論語でジャーナル’25
15,人を他邦に問えば、再拝してこれを送る。
他国の友人に対して使者を派遣するときには、出発の際、再拝して(手土産を持たせ)送り出した。
※浩→「人を他邦に問う」というのは、他国の友人のところへ使者を派遣することです。使者は自分より目下の人であったでしょうが、その出発には必ず二度お辞儀をして見送りました。これは使者に対する敬意もありますが、遙かな友人に対する敬意でもありました。使者を送るといえば、大好きな詩があります。王維の「元二の安西に使するを送る」です。高校の漢文の授業でも習いましたが、実感は湧きませんでした。お酒を飲み交わす友人ができてからは、しみじみ感動するようになりました。
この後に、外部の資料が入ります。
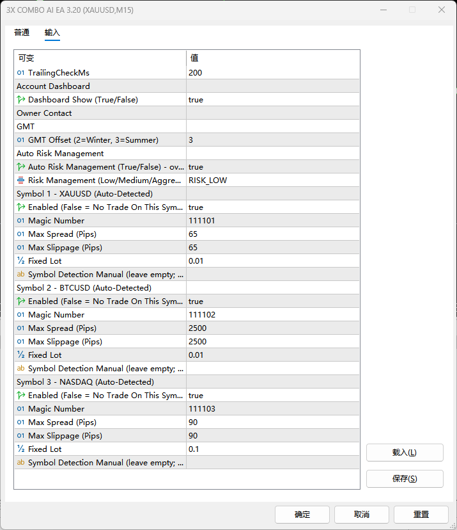
Task: Click the fraction icon beside XAUUSD Fixed Lot
Action: point(20,261)
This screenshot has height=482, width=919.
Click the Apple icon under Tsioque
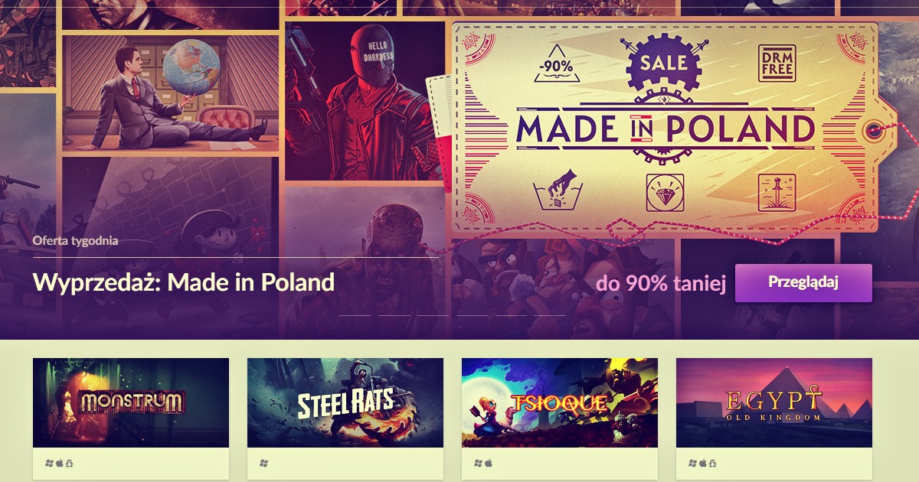click(488, 464)
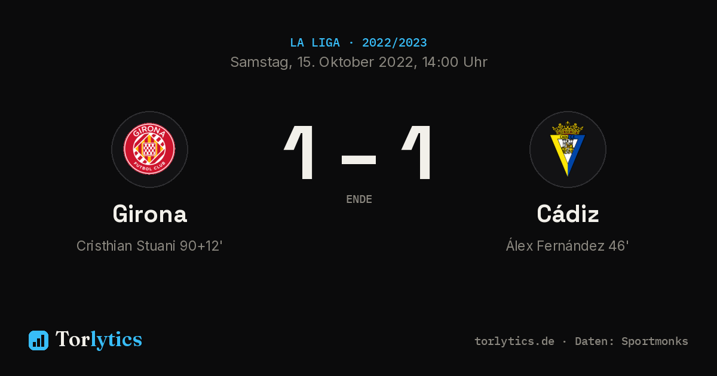Click Cádiz's score digit 1

point(416,153)
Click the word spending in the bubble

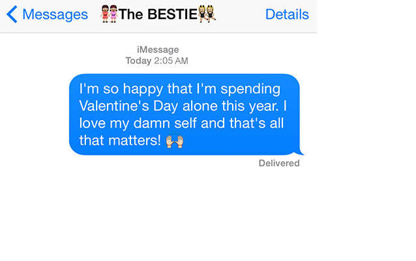pyautogui.click(x=250, y=89)
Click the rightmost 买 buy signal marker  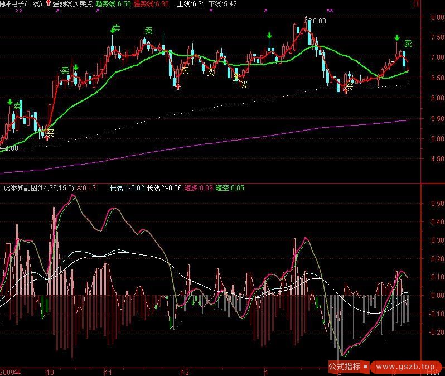coord(350,85)
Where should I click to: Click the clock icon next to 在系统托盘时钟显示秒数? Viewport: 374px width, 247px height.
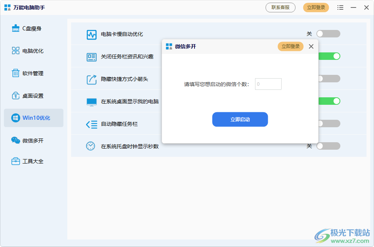(x=90, y=146)
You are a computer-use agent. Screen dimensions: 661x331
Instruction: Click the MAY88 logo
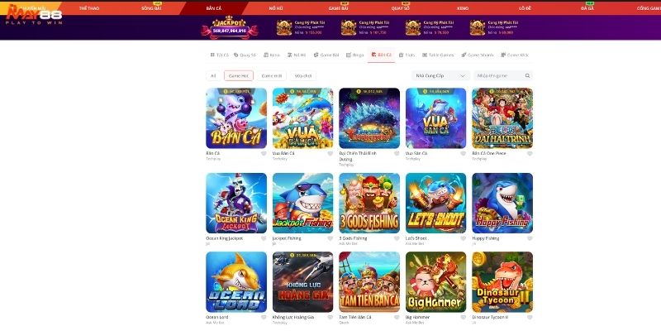point(34,14)
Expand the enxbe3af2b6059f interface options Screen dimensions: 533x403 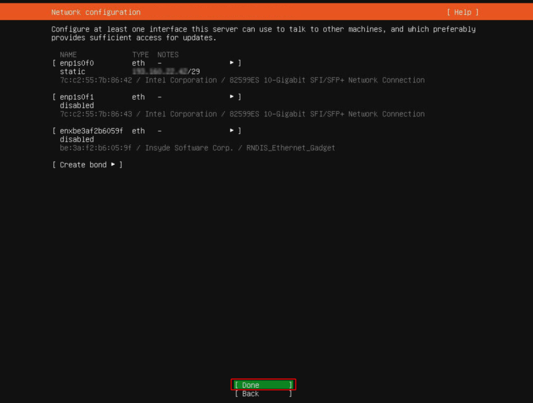click(231, 131)
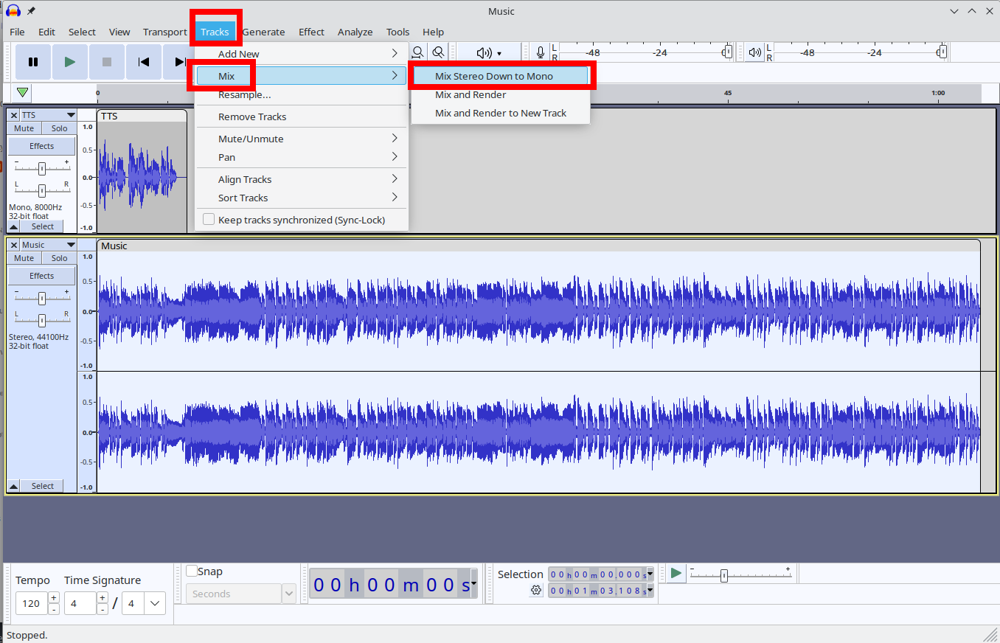Open the selection toolbar gear settings
Screen dimensions: 1000x643
pos(536,590)
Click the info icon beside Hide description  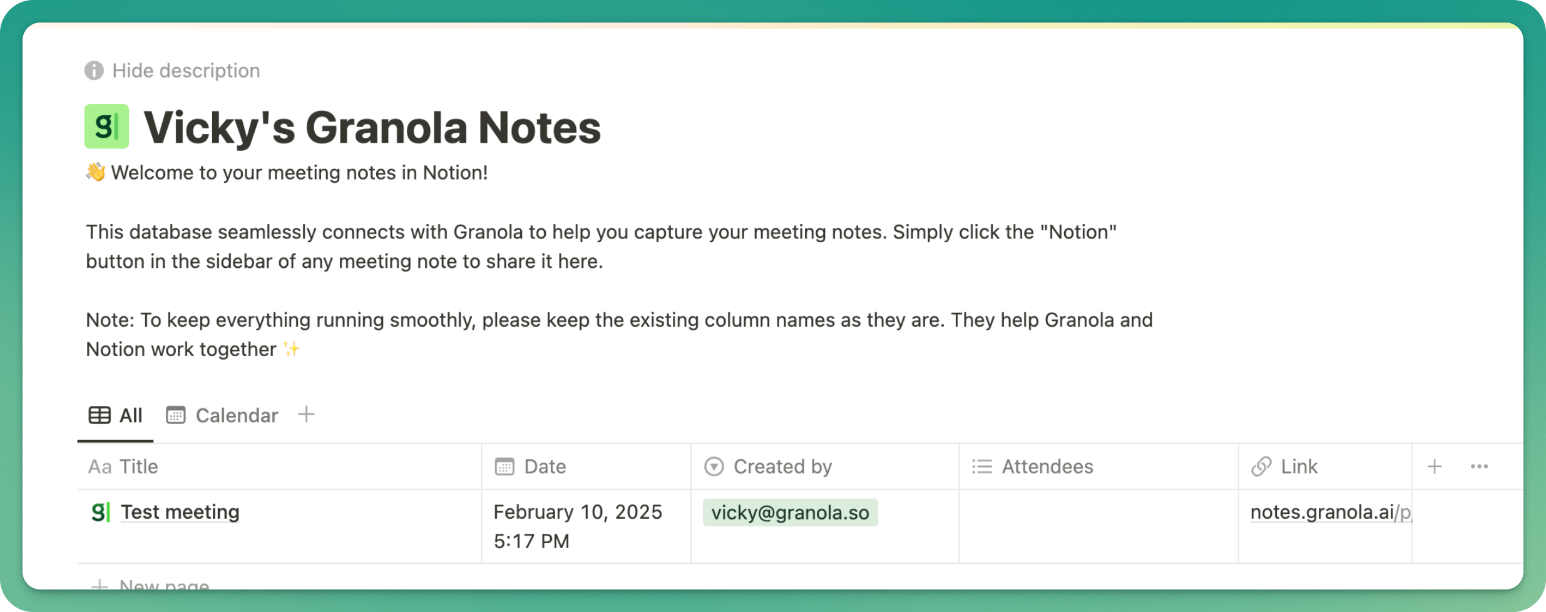click(x=94, y=71)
渭城(いじょう)の朝雨(ちょうう)輕塵(けいじん)を潤す
客舎(かくしゃ)青青(せいせい)柳色(りゅうしょく)新たなり
君に勧む更に盡くせ一杯の酒
西の方(かた)陽關(ようかん)を出ずれば故人(こじん)無からん
渭城の町には朝の雨が降って、軽い砂ぼこりをしっとり濡らしている。旅館の前の柳は雨に洗われて、青々とした葉の色を見せている。さあ君、ここでもう一杯酒を飲みたまえ。西の方、あの陽関を出てしまえば、もう共に酒を飲み交わす友もいないだろうから。
*元二…元は性、二は次男
*安西…安西都護府。今の新疆省
*渭城…長安の、渭水をはさんだ対岸の町
*客舎…旅館
*青青…柳の葉の青いこと
*陽関…南の関所
*故人…友 (日本では「死者」です)
使者を送って途中の旅館で最後の別れを惜しんで、お酒を飲み交わしている場面でしょう。「さ、いよいよお別れだ。もう1っぱい飲みほしたまえ。陽関の関所を出れば、もう飲み交わす友人もいないのだから」。ここで、私はジーンと胸が熱くなります。日本では「会者定離(えしゃじょうり)」と言われますが、執着を離れるのはなかなか困難です。